» **What you need to do**: Please return each of the entries below exactly as they appear.

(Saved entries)
--

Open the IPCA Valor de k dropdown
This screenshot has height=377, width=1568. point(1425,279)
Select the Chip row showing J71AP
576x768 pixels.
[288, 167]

--

» **Reply to the exercise**:
Open the IPCA Valor de k dropdown
This screenshot has height=377, width=1568. point(1425,279)
Select the Chip row showing J71AP
576x768 pixels.
[288, 167]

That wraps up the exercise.